>> Begin EXERCISE DATA
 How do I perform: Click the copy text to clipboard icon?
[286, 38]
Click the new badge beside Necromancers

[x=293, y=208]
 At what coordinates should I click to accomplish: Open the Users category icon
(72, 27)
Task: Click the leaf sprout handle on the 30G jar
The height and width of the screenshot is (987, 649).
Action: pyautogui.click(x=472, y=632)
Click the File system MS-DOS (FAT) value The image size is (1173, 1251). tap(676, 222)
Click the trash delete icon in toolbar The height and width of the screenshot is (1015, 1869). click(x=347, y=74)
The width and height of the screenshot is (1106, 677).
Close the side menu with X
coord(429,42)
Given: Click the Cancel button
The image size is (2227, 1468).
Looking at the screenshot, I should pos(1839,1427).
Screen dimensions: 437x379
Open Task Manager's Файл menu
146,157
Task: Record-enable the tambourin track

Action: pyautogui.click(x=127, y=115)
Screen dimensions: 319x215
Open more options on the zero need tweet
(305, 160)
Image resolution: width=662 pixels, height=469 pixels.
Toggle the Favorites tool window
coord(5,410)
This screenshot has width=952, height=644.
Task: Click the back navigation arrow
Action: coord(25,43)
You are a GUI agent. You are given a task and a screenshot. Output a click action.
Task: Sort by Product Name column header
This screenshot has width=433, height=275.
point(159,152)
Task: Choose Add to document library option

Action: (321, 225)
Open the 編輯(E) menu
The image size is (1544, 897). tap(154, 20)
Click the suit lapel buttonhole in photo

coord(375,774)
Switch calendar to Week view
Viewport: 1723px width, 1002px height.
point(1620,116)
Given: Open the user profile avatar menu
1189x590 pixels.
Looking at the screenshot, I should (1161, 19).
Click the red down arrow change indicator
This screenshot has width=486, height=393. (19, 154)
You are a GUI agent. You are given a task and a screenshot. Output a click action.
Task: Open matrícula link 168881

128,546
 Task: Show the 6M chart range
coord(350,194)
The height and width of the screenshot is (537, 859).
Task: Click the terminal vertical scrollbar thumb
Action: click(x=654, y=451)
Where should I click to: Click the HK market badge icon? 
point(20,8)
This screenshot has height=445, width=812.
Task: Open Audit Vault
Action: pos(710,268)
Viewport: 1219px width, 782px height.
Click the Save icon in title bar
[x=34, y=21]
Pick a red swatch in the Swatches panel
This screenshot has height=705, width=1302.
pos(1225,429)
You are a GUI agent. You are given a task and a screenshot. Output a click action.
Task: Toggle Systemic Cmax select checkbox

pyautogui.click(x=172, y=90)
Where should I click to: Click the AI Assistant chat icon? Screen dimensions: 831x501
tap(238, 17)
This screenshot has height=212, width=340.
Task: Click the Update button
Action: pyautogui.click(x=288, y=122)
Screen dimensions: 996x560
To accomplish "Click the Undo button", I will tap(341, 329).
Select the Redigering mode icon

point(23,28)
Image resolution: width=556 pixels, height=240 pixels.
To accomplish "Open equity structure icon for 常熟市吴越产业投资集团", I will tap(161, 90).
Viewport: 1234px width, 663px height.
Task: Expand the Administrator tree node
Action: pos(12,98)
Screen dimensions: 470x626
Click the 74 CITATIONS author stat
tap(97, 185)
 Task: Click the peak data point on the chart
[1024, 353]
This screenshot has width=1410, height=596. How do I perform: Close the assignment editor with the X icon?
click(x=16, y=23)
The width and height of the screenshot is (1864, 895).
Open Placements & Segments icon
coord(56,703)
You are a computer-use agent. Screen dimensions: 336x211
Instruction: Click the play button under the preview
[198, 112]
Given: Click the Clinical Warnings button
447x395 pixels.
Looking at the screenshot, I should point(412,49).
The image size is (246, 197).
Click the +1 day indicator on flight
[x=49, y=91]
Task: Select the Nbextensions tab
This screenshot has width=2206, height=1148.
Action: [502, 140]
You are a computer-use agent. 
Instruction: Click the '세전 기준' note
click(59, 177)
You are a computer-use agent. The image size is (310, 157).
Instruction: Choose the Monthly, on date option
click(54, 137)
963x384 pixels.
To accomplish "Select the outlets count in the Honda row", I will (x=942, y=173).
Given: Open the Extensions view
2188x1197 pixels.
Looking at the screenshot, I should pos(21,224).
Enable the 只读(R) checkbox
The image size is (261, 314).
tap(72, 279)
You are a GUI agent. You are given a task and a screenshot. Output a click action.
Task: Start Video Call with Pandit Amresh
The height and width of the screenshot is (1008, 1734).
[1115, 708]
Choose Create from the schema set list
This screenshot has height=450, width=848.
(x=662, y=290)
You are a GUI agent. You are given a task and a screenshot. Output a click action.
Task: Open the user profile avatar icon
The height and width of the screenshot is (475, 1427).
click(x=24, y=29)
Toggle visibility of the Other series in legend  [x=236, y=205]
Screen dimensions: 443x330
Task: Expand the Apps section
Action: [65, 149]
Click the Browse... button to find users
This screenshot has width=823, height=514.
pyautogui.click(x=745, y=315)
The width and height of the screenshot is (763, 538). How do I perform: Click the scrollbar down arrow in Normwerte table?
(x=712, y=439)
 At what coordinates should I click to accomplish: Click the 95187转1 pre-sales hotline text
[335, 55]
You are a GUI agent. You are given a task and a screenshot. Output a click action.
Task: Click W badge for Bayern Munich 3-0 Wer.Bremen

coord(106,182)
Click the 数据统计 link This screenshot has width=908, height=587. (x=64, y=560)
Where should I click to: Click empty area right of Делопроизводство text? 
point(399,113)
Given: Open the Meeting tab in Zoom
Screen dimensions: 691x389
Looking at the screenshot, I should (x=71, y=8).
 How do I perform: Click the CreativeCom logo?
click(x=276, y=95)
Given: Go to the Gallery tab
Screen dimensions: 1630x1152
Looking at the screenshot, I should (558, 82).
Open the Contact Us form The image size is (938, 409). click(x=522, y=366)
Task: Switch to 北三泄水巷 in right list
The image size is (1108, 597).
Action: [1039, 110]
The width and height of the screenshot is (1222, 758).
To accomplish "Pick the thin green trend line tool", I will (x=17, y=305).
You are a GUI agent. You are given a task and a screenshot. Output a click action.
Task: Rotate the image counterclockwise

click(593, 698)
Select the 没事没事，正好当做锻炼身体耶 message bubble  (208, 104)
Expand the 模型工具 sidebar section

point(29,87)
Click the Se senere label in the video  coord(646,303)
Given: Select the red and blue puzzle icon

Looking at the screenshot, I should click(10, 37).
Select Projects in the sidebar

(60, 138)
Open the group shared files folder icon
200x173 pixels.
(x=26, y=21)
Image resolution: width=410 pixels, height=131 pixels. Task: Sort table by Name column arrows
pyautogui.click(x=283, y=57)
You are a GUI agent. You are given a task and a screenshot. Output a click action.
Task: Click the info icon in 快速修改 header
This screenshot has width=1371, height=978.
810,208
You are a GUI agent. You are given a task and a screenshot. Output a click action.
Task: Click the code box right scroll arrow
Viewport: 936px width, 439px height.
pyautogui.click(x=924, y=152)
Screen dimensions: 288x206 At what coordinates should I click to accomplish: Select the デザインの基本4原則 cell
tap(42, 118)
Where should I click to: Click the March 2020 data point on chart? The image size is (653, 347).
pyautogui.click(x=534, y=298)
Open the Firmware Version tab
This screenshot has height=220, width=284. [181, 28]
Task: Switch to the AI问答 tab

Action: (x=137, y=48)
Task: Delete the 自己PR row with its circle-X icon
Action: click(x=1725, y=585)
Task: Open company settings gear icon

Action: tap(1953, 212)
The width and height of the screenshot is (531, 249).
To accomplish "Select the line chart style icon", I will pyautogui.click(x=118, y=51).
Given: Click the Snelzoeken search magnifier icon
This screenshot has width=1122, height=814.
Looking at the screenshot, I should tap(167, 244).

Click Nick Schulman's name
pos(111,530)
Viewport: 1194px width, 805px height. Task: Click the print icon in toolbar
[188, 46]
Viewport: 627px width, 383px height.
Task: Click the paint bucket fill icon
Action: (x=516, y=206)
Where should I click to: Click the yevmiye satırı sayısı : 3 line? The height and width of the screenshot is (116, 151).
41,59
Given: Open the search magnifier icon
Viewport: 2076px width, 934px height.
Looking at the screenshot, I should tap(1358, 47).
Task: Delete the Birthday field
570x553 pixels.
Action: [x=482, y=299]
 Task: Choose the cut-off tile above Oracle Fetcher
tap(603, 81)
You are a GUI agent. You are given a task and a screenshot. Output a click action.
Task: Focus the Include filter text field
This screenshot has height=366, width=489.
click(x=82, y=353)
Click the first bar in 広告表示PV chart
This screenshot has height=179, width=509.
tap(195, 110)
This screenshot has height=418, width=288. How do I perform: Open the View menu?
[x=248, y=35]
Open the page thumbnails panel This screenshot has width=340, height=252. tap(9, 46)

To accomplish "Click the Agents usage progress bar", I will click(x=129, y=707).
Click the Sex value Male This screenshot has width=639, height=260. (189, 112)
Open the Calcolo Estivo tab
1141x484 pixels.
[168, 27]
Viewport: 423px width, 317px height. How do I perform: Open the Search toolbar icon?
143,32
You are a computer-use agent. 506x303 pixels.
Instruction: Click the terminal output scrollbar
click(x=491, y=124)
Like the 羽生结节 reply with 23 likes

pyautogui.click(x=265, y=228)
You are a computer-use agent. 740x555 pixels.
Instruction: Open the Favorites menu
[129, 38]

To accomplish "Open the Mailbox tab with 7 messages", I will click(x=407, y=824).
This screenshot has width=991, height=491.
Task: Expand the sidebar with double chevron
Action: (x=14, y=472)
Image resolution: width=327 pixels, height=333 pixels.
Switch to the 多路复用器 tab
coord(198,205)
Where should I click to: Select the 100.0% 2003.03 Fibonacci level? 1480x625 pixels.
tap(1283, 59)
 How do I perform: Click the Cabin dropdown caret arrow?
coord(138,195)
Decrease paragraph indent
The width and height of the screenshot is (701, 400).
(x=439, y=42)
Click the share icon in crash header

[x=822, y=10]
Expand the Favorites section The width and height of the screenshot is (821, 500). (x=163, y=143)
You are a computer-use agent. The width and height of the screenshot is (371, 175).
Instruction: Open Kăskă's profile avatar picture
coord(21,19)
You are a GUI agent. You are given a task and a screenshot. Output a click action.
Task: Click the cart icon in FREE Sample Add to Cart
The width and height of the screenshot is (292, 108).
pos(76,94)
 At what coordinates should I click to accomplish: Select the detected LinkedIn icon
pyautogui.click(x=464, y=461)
>> End EXERCISE DATA
### WORK REQUIRED:
Rewrite the material from the line containing "Click the red down arrow change indicator" through the line containing "Action: pos(12,98)", substituting "Where do I click to" for each "Where should I click to" and leaving everything else unchanged. Give only those lines.

### PROBLEM SOLUTION:
Click the red down arrow change indicator
This screenshot has width=486, height=393. (19, 154)
You are a GUI agent. You are given a task and a screenshot. Output a click action.
Task: Open matrícula link 168881

128,546
 Task: Show the 6M chart range
coord(350,194)
The height and width of the screenshot is (537, 859).
Task: Click the terminal vertical scrollbar thumb
Action: click(x=654, y=451)
Where do I click to: Click the HK market badge icon? 
point(20,8)
This screenshot has height=445, width=812.
Task: Open Audit Vault
Action: pos(710,268)
Viewport: 1219px width, 782px height.
Click the Save icon in title bar
[x=34, y=21]
Pick a red swatch in the Swatches panel
This screenshot has height=705, width=1302.
pos(1225,429)
You are a GUI agent. You are given a task and a screenshot. Output a click action.
Task: Toggle Systemic Cmax select checkbox

pyautogui.click(x=172, y=90)
Where do I click to: Click the AI Assistant chat icon? Screen dimensions: 831x501
tap(238, 17)
This screenshot has height=212, width=340.
Task: Click the Update button
Action: pyautogui.click(x=288, y=122)
Screen dimensions: 996x560
To accomplish "Click the Undo button", I will tap(341, 329).
Select the Redigering mode icon

point(23,28)
Image resolution: width=556 pixels, height=240 pixels.
To accomplish "Open equity structure icon for 常熟市吴越产业投资集团", I will tap(161, 90).
Viewport: 1234px width, 663px height.
Task: Expand the Administrator tree node
Action: pos(12,98)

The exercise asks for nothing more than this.